Document section:
--- START ---
A detailed record of Africa's environmental conditions during glacial stage 6 does not exist, but based on more recent, better-known glacial stages, climatologists surmise that it was almost certainly cool and arid and that its deserts were probably significantly expanded relative to their modern extents. Much of the landmass would have been uninhabitable. While the planet was in the grip of this icy regime, the number of people plummeted perilously—from more than 10,000 breeding individuals to just hundreds. Estimates of exactly when this bottleneck occurred and how small the population became vary among genetic studies, but all of them indicate that everyone alive today is descended from a small population that lived in one region of Africa sometime during this global cooling phase.

I began my career as an archaeologist working in East Africa and studying the origin of modern humans. But my interests began to shift when I learned of the population bottleneck that geneticists had started talking about in the early 1990s. Humans today exhibit very low genetic diversity relative to many other species with much smaller population sizes and geographical ranges—a phenomenon that is best explained by the occurrence of a population crash in early H. sapiens. Where, I wondered, did our ancestors manage to survive during the climate catastrophe? Only a handful of regions could have had the natural resources to support groups of hunter-gatherers. Paleoanthropologists argue vociferously over which of these areas was the ideal spot. The southern coast of Africa, rich in shellfish and edible plants year-round, seemed to me as if it would have been a particularly good refuge in tough times. So, in 1991, I decided I would go there and look for sites with remains dating to glacial stage 6.

My search within that coastal area was not random. I had to find a shelter close enough to the ancient coastline to provide easy access to shellfish and elevated enough that its archaeological deposits would not have been washed away 123,000 years ago when the climate warmed and sea levels surged. In 1999 my South African colleague Peter Nilssen and I decided to investigate some caves he had spotted at a place called Pinnacle Point, a promontory near the town of Mossel Bay that juts into the Indian Ocean. Scrambling down the sheer cliff face, we came across a cave that looked particularly promising—one known simply as PP13B. Erosion of the sedimentary deposits located near the mouth of the cave had exposed clear layers of archaeological remains, including hearths and stone tools. Even better, a sand dune and a layer of stalagmite capped these remnants of human activity, suggesting that they were quite old. By all appearances, we had hit the jackpot. The following year, after a local ostrich farmer built us a 180-step wooden staircase to allow safer access to the site, we began to dig.

Since then, my team's excavations at PP13B and other nearby sites have recovered a remarkable record of the activities undertaken by the people who inhabited this area between approximately 164,000 and 35,000 years ago, hence during the bottleneck and after the population began to recover. The deposits in these caves, combined with analyses of the ancient environment there, have enabled us to piece together a plausible account of how the prehistoric residents of Pinnacle Point eked out a living during a grim climate crisis. The remains also debunk the abiding notion that cognitive modernity evolved long after anatomical modernity: evidence of behavioral sophistication abounds in even the oldest archaeological levels at PP13B. This advanced intellect no doubt contributed significantly to the survival of the species, enabling our forebearers to take advantage of the resources available on the coast.

While elsewhere on the continent populations of H. sapiens died out as cold and drought claimed the animals and plants they hunted and gathered, the lucky denizens of Pinnacle Point were feasting on the seafood and carbohydrate-rich plants that proliferated there despite the hostile climate. As glacial stage 6 cycled through its relatively warmer and colder phases, the seas rose and fell, and the ancient coastline advanced and retreated. But so long as people tracked the shore, they had access to an enviable bounty.
--- END ---
[Stored data]
--- START ---
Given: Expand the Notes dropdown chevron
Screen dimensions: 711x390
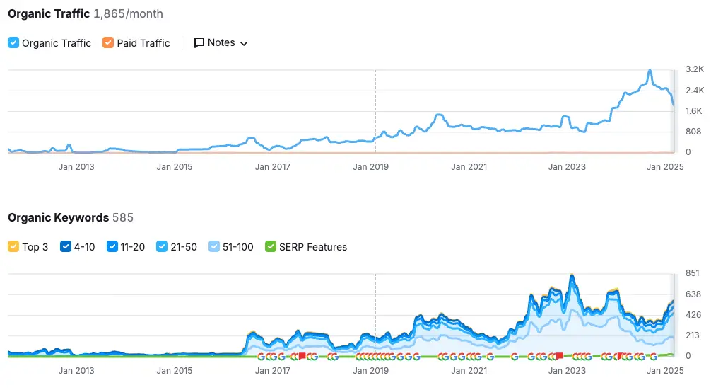Looking at the screenshot, I should coord(244,44).

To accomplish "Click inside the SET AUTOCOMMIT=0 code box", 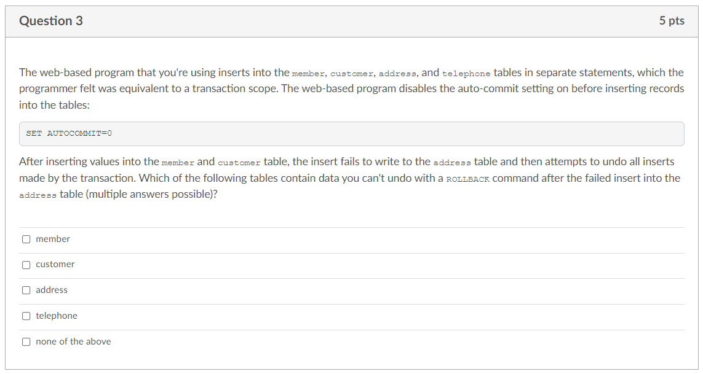I will click(x=352, y=133).
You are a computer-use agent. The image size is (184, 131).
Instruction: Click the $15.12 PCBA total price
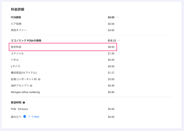click(112, 40)
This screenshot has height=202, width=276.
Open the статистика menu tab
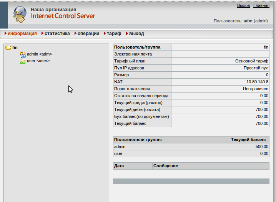tap(57, 34)
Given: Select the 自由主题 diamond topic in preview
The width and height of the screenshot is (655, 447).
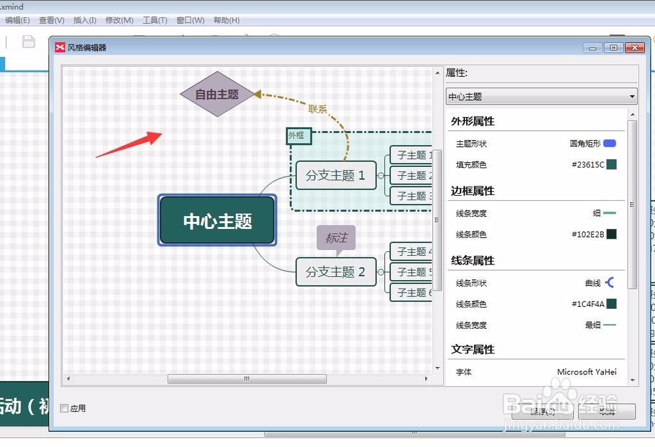Looking at the screenshot, I should tap(216, 94).
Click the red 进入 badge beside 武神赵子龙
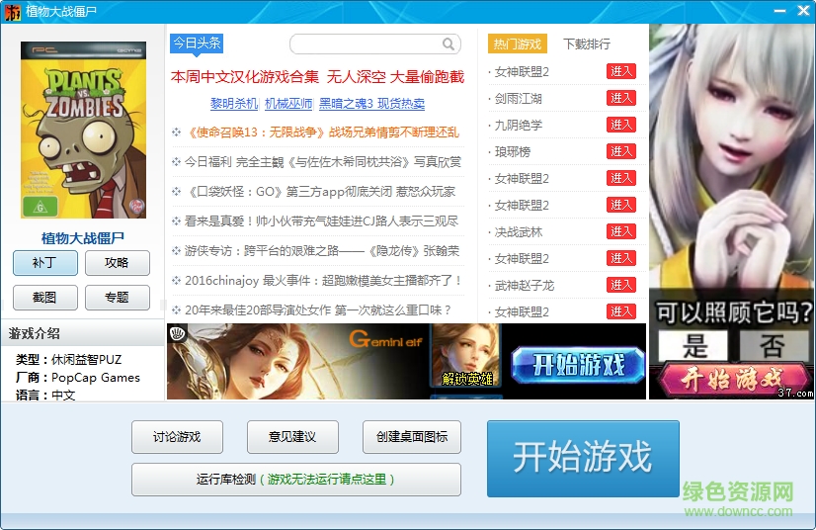Viewport: 816px width, 530px height. tap(621, 285)
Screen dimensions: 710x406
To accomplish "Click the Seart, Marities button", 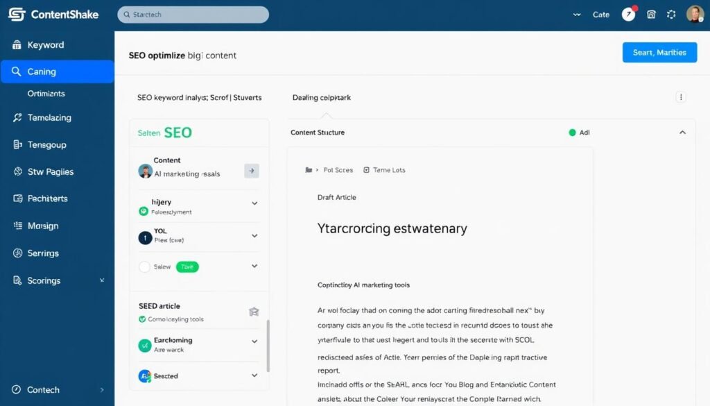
--- END ---
Tasks for this exercise:
- A) Echo the passage on the human population bottleneck from "A detailed record" to "global cooling phase.".
- B) In the passage on the human population bottleneck, who built the wooden staircase to the PP13B site, and how many steps did it have?

Answers to the tasks:
- A)
A detailed record of Africa's environmental conditions during glacial stage 6 does not exist, but based on more recent, better-known glacial stages, climatologists surmise that it was almost certainly cool and arid and that its deserts were probably significantly expanded relative to their modern extents. Much of the landmass would have been uninhabitable. While the planet was in the grip of this icy regime, the number of people plummeted perilously—from more than 10,000 breeding individuals to just hundreds. Estimates of exactly when this bottleneck occurred and how small the population became vary among genetic studies, but all of them indicate that everyone alive today is descended from a small population that lived in one region of Africa sometime during this global cooling phase.

- B) A local ostrich farmer built it, and it had 180 steps.